**Record extracts:**
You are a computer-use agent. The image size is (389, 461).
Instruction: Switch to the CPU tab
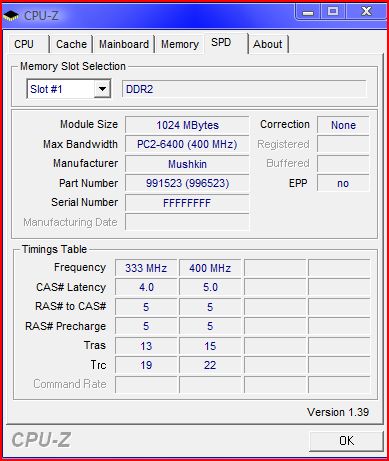click(x=24, y=44)
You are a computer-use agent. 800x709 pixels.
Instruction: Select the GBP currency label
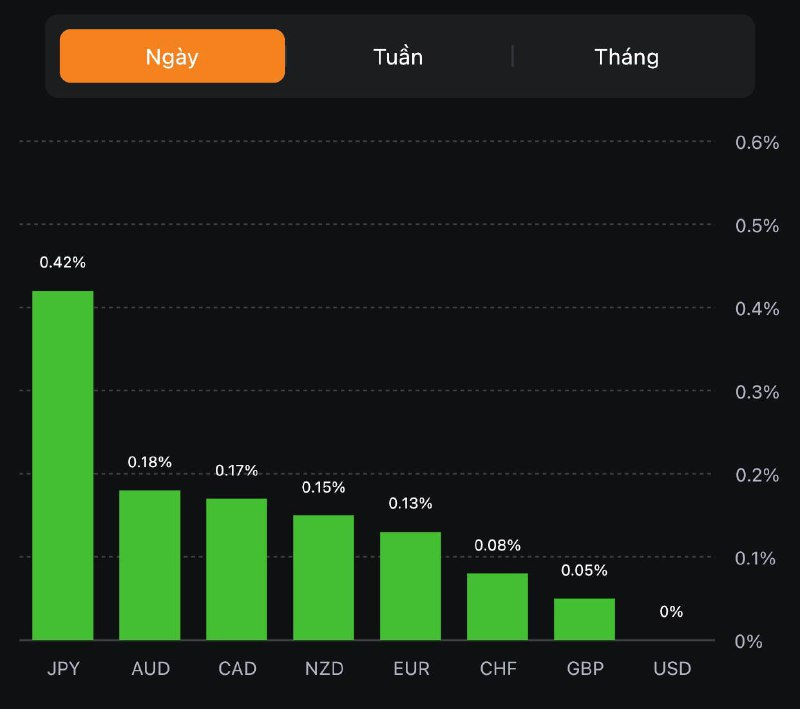coord(584,668)
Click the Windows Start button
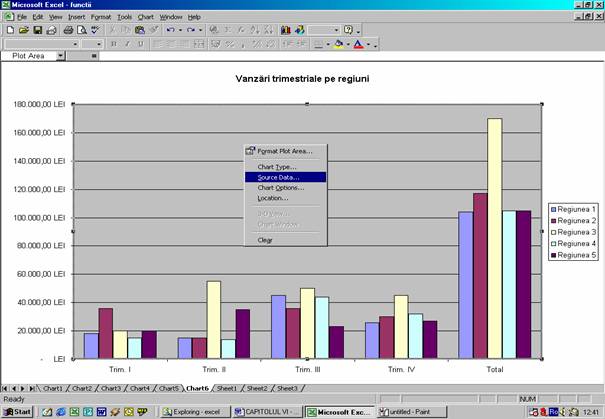 [x=17, y=411]
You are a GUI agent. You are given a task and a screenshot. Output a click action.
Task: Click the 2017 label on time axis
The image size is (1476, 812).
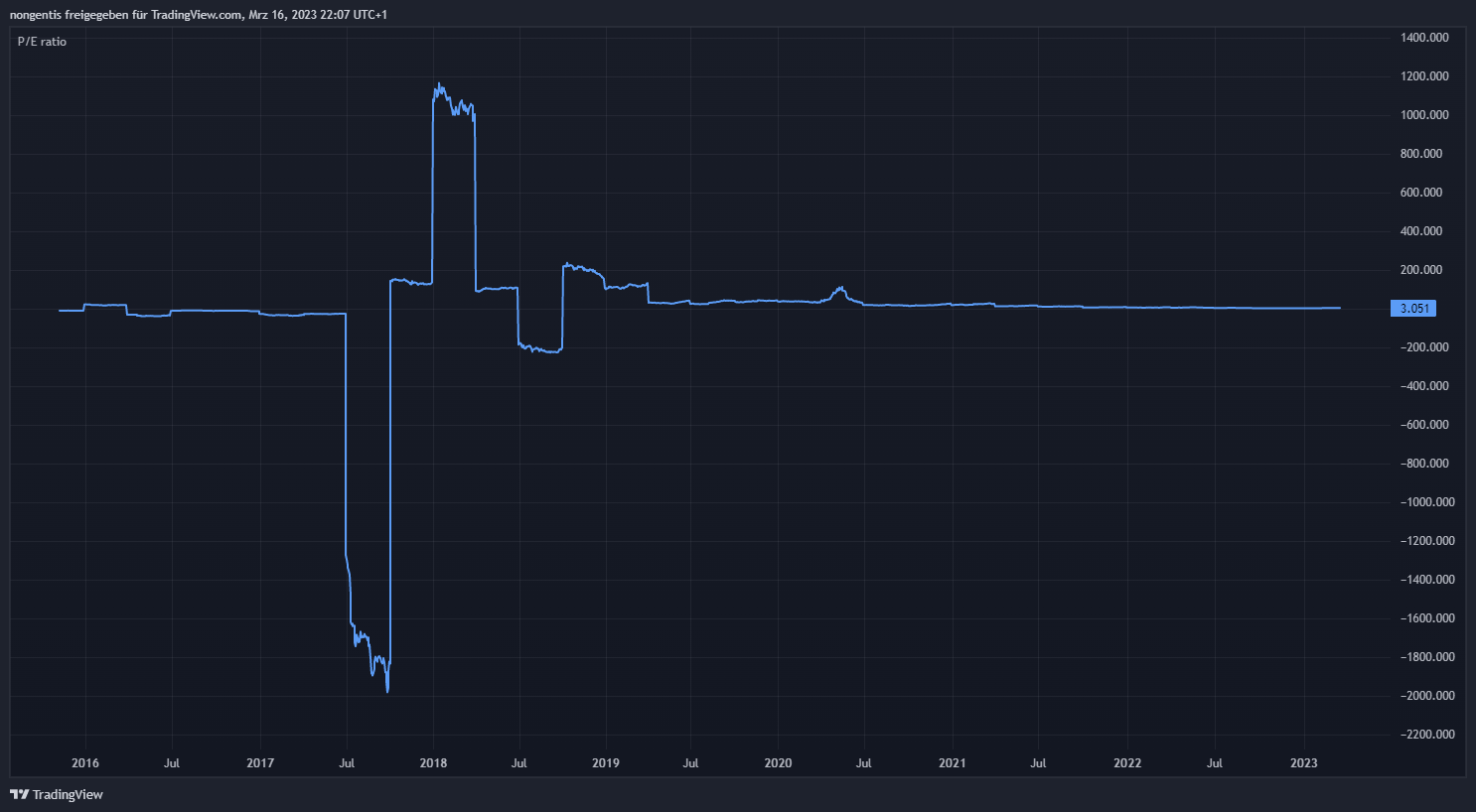(x=259, y=763)
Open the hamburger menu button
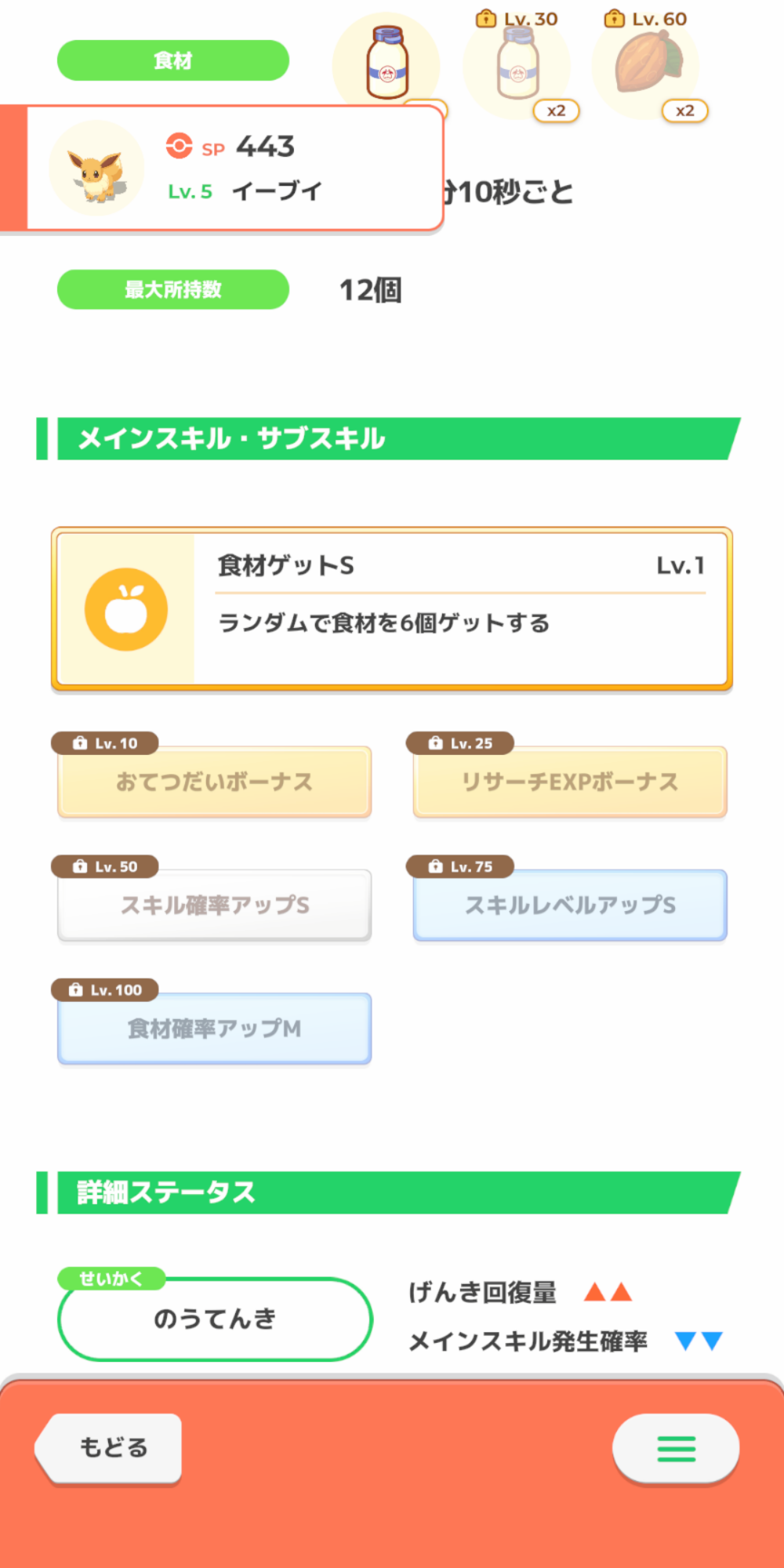This screenshot has height=1568, width=784. [675, 1448]
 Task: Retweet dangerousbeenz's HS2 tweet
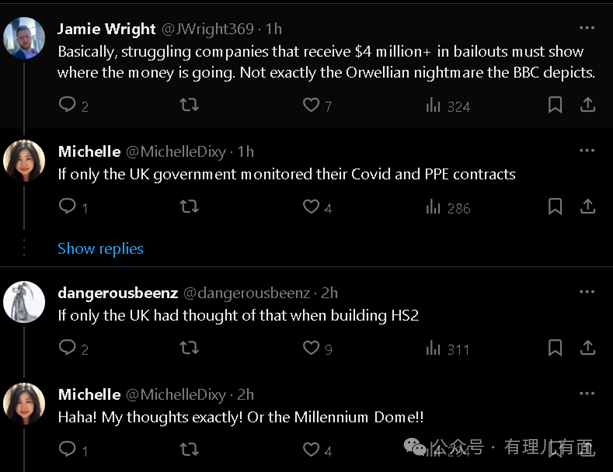(188, 348)
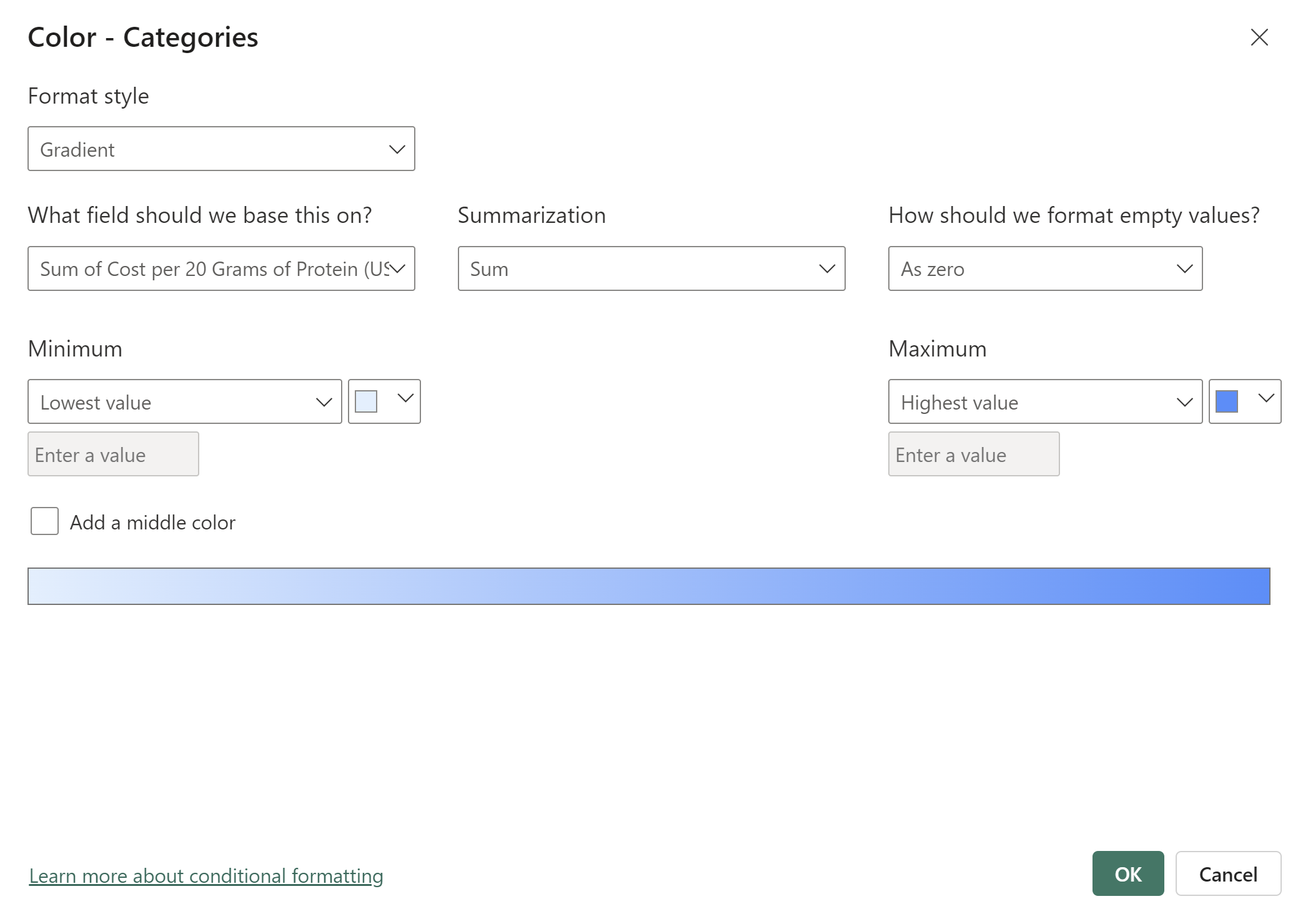1308x924 pixels.
Task: Click the Maximum blue color swatch
Action: coord(1226,401)
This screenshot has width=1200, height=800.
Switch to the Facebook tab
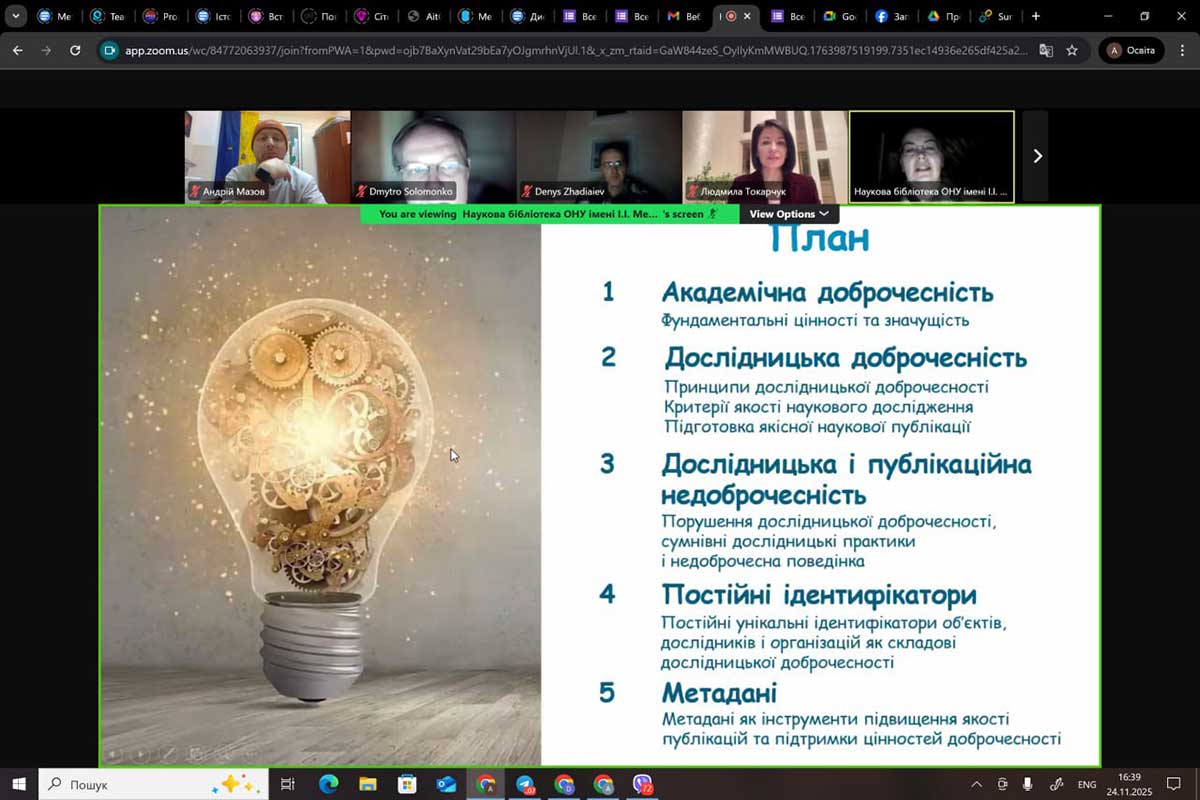tap(891, 16)
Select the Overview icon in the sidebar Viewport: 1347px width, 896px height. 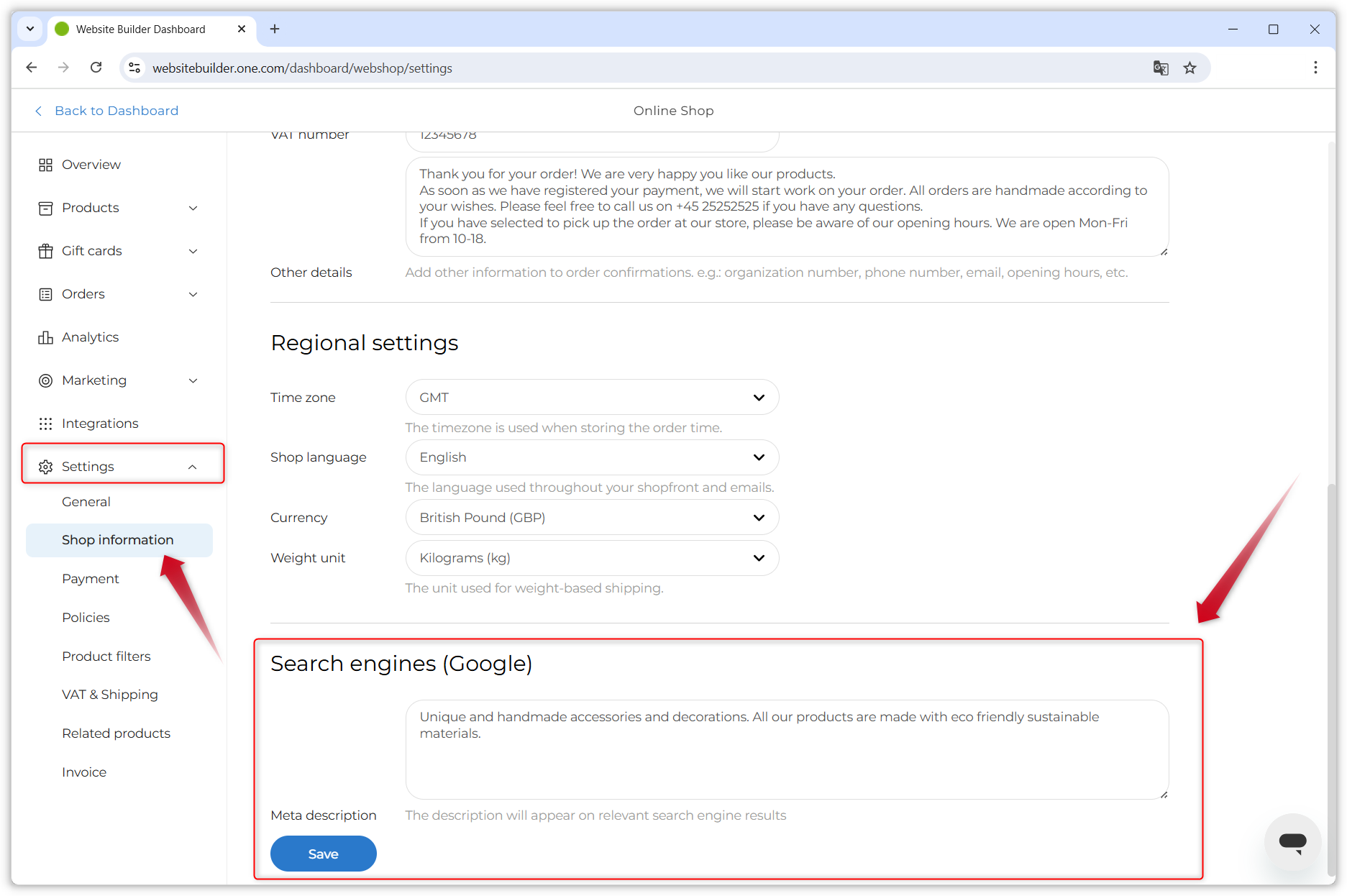[45, 164]
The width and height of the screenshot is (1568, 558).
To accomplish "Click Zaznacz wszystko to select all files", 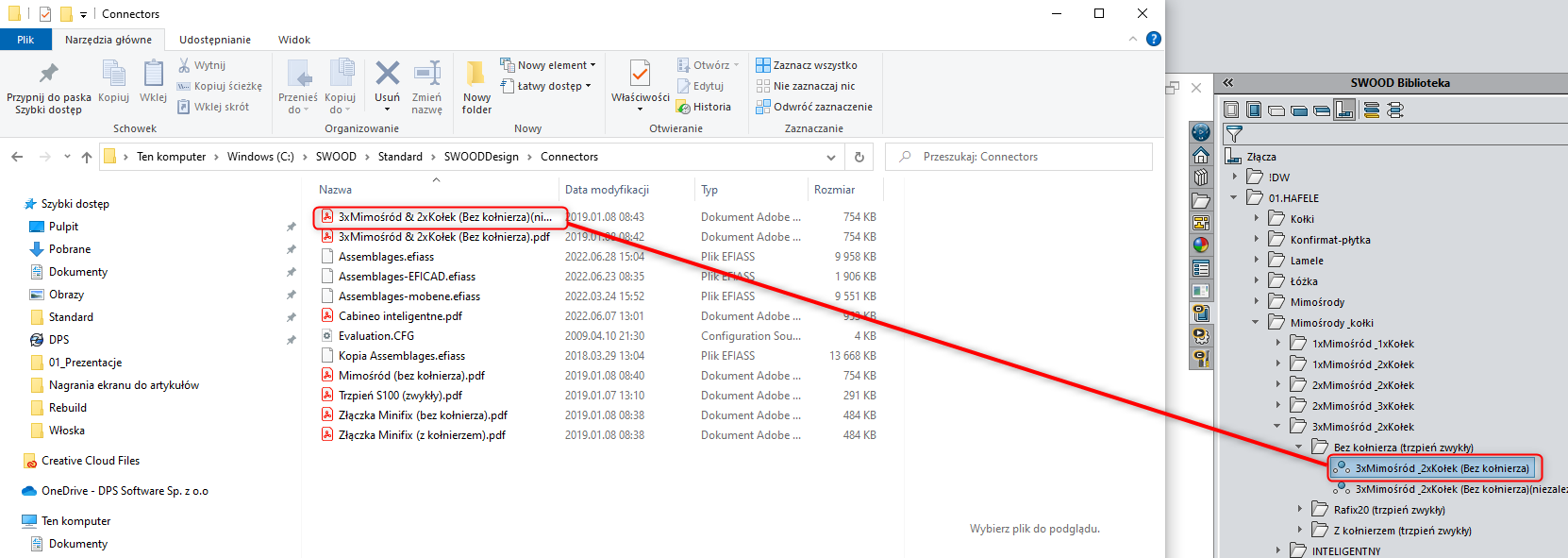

**Task prompt:** Rewrite the lines from the one containing "The width and" through the end of the records, replacing "select all files" with "select every file" and leaving everything else unchanged. Leave the pictures out of your answer.

**Answer for this exercise:**
The width and height of the screenshot is (1568, 558).
To accomplish "Click Zaznacz wszystko to select every file", 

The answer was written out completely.